While deploying old-school Palm Pilots during a psychopathology research project, Dror Ben-Zeev, PhD made a surprising discovery. The device had elicited an unintended outcome—it helped study participants feel better.
“At the time we thought this was bizarre,” he says. “We weren’t intending to use the device to help them, we were using it as a clinical assessment tool to collect information about how they were feeling and how they were doing, which they recorded on the Palm Pilot.”
Comments culled from the clinical samples such as, ‘Thanks, that really helped me,’ made it clear that even though participants knew they weren’t interacting with another person, they felt better by the end of the study. “Drawing their attention to their illness and engaging them in introspection multiple times a day gave them the sense that someone was interested in them and supportive,” Ben-Zeev recalls. “We were asking questions but not in real time and they knew that,” he adds. “But they still thought it was helpful.”
The idea of using a mobile device to treat patients with mental health issues captured Ben-Zeev’s imagination and he wondered: What would happen if we created a treatment model using mobile technology?
Flash forward a few years and Ben-Zeev, an assistant professor of psychiatry at Dartmouth’s Geisel School of Medicine, is at the forefront of developing mobile health (mHealth) interventions for people with serious mental illness. His work focuses on the complex challenge of integrating effective health technologies into traditional systems of health care, developing psychosocial interventions for psychosis, and testing those applications for efficacy.
He first developed basic text message self-management interventions for schizophrenia patients, which eventually led to the creation of FOCUS, a sophisticated smartphone system designed to help individuals manage their illness. Schizophrenia is an illness that causes severe mental disturbances that disrupt normal thought, speech, and behavior. Symptoms include delusions, thought disorders, and hallucinations—people may hear voices, believe others are reading their minds, controlling their thoughts, or plotting to harm them, and also have difficulties in achieving goals.
“The idea is that you now have therapeutic reach that extends beyond a physical clinic and may be used in a way that face-to-face interaction can’t,” he says.
It’s true that the first route of intervention for people with psychosis is anti-psychotic medication, Ben-Zeev says, but many either don’t adhere to their medications or don’t benefit from them, and a lot of people don’t want to take medications. “The reason we are using smartphones, is that you don’t have to wait until your once-a-week or once-a-month psychotherapeutic session,” he explains. “Once downloaded, you can use the app’s tools to address some of your problems wherever and whenever you choose. If you are struggling with auditory hallucinations, which can happen at any time, you can get the support you need even if you are waiting at a bus stop,” Ben-Zeev adds. Mobile phone use among people with severe psychiatric disabilities is not that different from the general population, he notes.

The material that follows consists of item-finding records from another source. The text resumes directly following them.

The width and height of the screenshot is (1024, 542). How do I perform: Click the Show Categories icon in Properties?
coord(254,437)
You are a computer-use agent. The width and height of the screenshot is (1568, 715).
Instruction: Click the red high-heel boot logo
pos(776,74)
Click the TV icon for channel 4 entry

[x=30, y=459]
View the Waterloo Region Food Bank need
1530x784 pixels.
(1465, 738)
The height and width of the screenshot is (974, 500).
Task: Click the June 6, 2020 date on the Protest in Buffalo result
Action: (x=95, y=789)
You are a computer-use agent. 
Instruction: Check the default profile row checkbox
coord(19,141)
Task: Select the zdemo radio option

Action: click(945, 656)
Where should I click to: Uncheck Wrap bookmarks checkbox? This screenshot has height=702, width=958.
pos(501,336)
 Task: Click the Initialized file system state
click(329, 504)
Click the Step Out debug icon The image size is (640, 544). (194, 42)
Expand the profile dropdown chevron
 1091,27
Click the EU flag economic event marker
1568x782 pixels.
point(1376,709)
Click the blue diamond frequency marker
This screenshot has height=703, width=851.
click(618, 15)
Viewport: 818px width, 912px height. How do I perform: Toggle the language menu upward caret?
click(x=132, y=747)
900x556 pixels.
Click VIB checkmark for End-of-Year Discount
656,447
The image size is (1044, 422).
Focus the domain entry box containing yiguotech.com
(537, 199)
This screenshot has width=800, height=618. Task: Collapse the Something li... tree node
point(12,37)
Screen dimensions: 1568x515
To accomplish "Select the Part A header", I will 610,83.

Targeting symptoms of psychosis was a complex challenge. Ben-Zeev distilled the software content, which can be downloaded onto Android smartphones, into brief interactive exchanges that are accompanied by illustrative images—photographs, cartoons, touchscreen reminder buttons—displayed on the smartphone screen. The easy to use system is both self-initiated and guided by prompts. For example, a FOCUS prompt will take over your smartphone screen and asks whether or not you can engage with the system. “If you say ‘yes’ it will launch the intervention scheduled for that time,” Ben-Zeev says.
Even patients with significant cognitive impairments, negative symptoms, or low literacy levels are able to use the app with ease and find the intervention helpful in managing their psychotic symptoms and depression.
Early feedback from testing the applications, indicates patients prefer to initiate interventions, rather than respond to prompts, and during the first two weeks of intervention, patients were using the system up to seven times per day. Interventions range from one to five minutes in duration—the high frequency, but low intensity, gives people an arsenal of quick tools to use whenever they are having a problem.
When used in harmony with face-to-face services, Ben-Zeev says, patients can use the mHealth interventions to enhance the therapeutic work they are already doing with their clinician. “There are a lot of contextual variables at work in a clinic setting,” he says. “Sitting across from someone in a white coat might impact the doctor-patient relationship—people may minimize their symptoms because they might not want the diagnosis or medications.” With the smartphone system, there is a sense of self-agency, it’s just you and the system; you elect how and when you want to use it.
Ben-Zeev’s intent is not to replace clinicians with technology. His motivation is the well being of patients. “FOCUS is giving us a level of information that exceeds anything we’ve had up until now. To my knowledge, this is the first smartphone intervention developed for schizophrenia,” he says. “If services and outcomes were optimal to begin with, there wouldn’t be the need for something like this.”
Think about it, Ben-Zeev says, “We have developed a treatment model for self-management that’s user-friendly, intuitive, and engaging. What’s not to like about that?”